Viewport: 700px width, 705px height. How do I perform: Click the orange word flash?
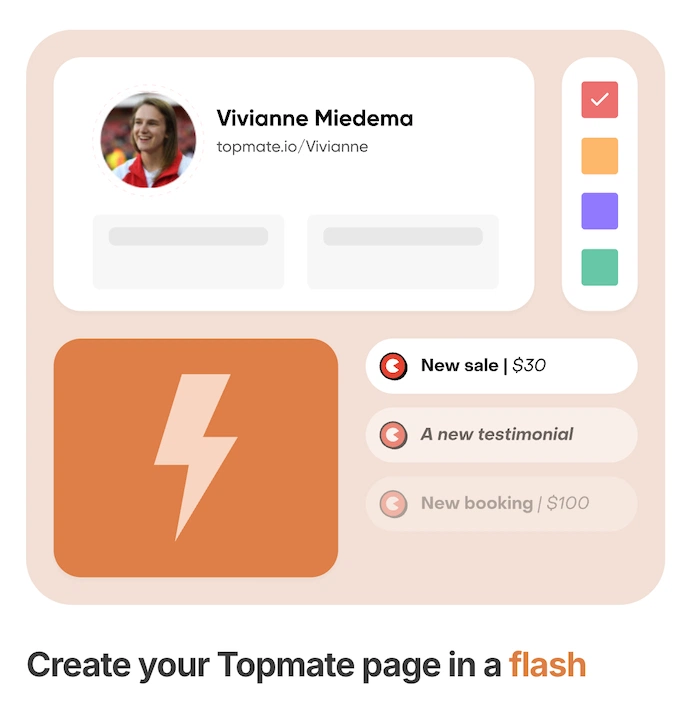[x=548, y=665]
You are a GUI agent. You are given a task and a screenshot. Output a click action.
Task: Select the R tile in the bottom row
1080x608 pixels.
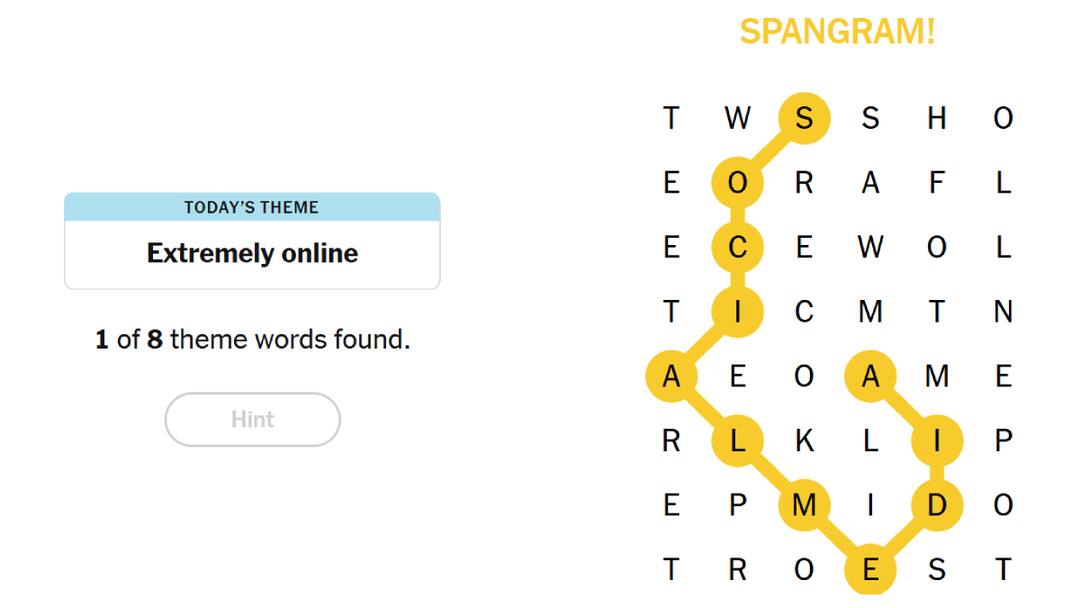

——————

# [YOUR GOAL]
Print each line above exactly as it appears, excluding all images.

# [COMPLETED EXERCISE]
Viewport: 700px width, 705px height. How do I perform: Click the orange word flash?
[x=548, y=665]
You are a GUI agent. You are given a task and a screenshot. Output a click action.
Task: Select the R tile in the bottom row
1080x608 pixels.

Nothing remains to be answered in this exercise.